Bryson Bort founded his first startup, GRIMM, after finding inspiration on a plane. With only a cocktail napkin at his disposal, he outlined the company's first product right there on the flight. For a few years, Bort knew he wanted to start a company, but he had been waiting for inspiration to hit.

Now, four years later and going into his second venture, Bort is finding inspiration in something different: his clients.

Launching today, SCYTHE, a spin out of GRIMM, creates customizable cyber solutions for companies looking to protect their data from breaches. The best example of what they do is probably in its founding story.

At GRIMM, the team focuses on testing out potential new technologies to either find potential vulnerabilities or solutions. Products run the gamut from traditional software to Internet of Things tech to automobile tech systems. Eventually, a Fortune 50 company approached GRIMM for a different service. After a breach, the company was looking for a cyber solution that would allow them to adapt their protections as hacks advance and their security needs change. No one satisfied their need. No one, until GRIMM.

That's when the lightbulb went off for Bort.

"I realized that this was in fact a product, and I went back and asked them for the intellectual property," Bort said. "We've been off to the races ever since."

That was a year and a half ago, and in that time, plenty of research and development has gone into the idea for SCYTHE. Today, with funding and support from GRIMM, the company is launching with its signature product, CROSSBOW, a platform to let any clients create the custom cyber solution they need.

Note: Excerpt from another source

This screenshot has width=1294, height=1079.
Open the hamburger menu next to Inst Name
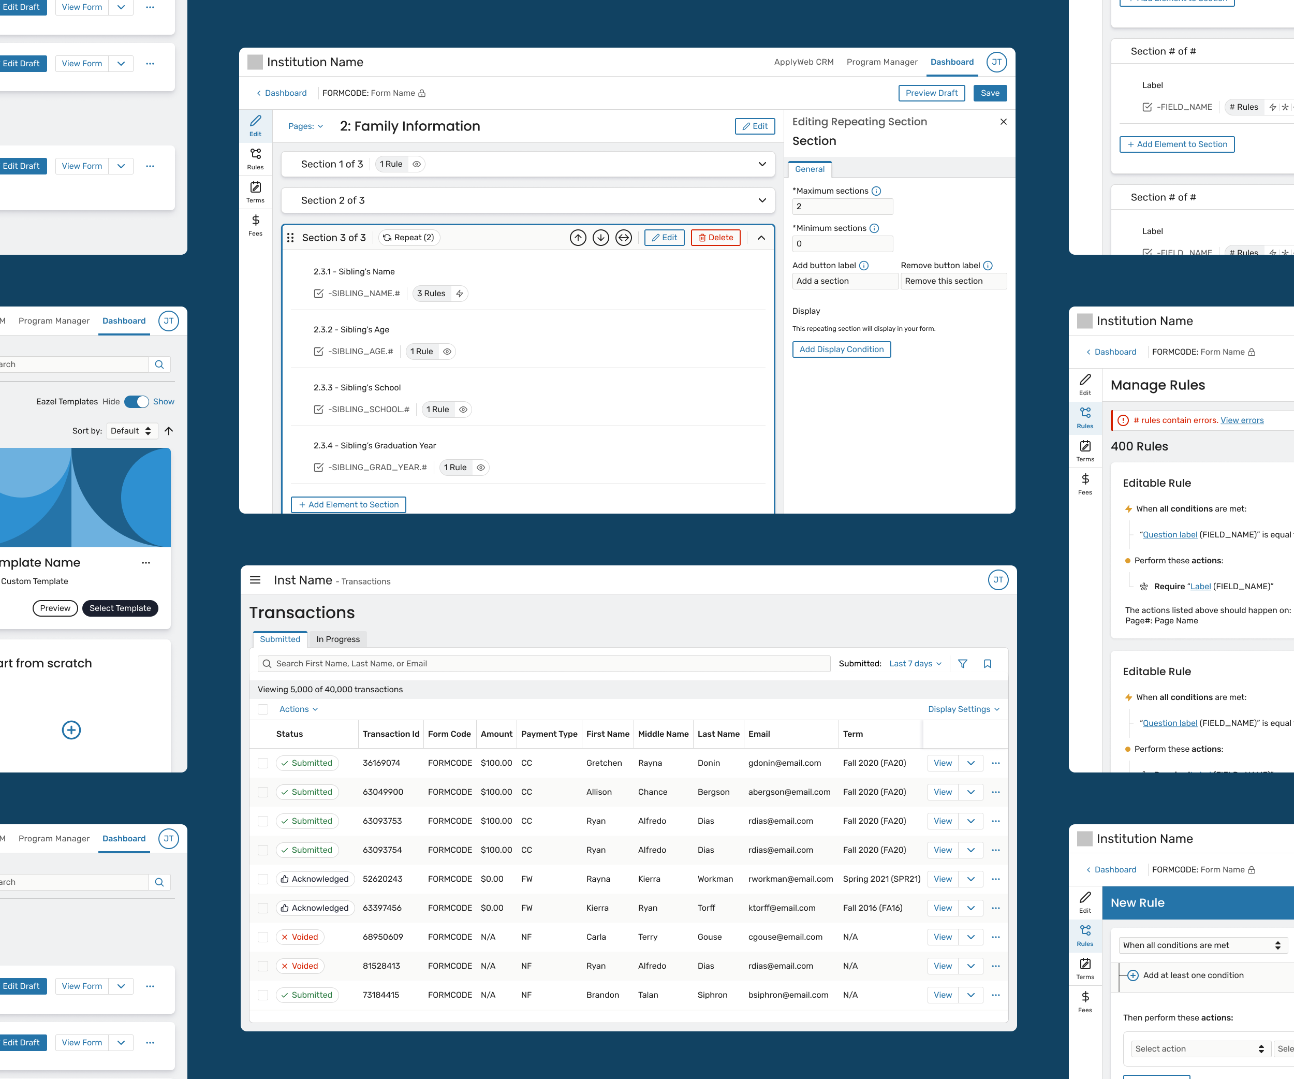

SCYTHE's initial clientele are Fortune 500 companies who have the budgets to play around and test out different cyber solutions. With the launch today, Bort said they'll be beginning to acquire new customers in the next few weeks. But eventually, Bort wants to be the cyber company aimed at small businesses. Few companies cater to their needs, he said.

"We tried to build something that took a lot of complicated, technical things and made them transparent to users," Bort said. "In the future, where we'd like to go, is making this tool so much easier where [the] reporting that comes out automatically makes recommendations and puts the solutions in place. So it becomes that a small business owner could use."

“If you don’t believe in, if your heart doesn’t beat for it every single day, then why are you doing it?”

SCYTHE is starting as a team of about 10 employees, and Bort said they plan to close what is projected to be a $2 million funding round in the next three-to-four months. Bort will become CEO of SCYTHE, and he will remain at GRIMM as chairman. Brian DeMuth is now CEO of GRIMM. However, the two companies are still closely linked.

"Passion is the most important component," Bort said of founding both GRIMM and SCYTHE. "If you don't believe in, if your heart doesn't beat for it every single day, then why are you doing it?"

Starting his second cybersecurity startup was never in Bort's plans. He began his career in the U.S. Army, focusing on tactical network support, and his plan was to spend his career in the Army — that was until he was medically discharged. Bort didn't have an idea for his career past that, so he took the first job he could find with a British aerospace and defense company. From there, he found himself at ManTech, a federal contractor which most recently acquired InfoZen, a competitor.

Bort knew he wanted to start a company. That's when the story of the plane, the cocktail napkin and the idea comes in.

"The ethos of the entrepreneur as a single man or woman standing on the mountain with their idea and making it happen through sheer will power is false," Bort said. "It's a team. It's not just a team of your company and the engineers, it's also the network of all the great folks out there who help you."

Flash forward four years. Bort has his eyes set on his goals for his second cybersecurity startup. But he's also looking at his role in the community a bit more closely. Moving forward, he not only wants to acquire more clients for SCYTHE, but Bort also wants to start giving back to some of the up-and-coming entrepreneurs in the region.

"Besides being yet another security success story in this region, I would love to take that momentum and be able to give back in a more structured way to the community," Bort said.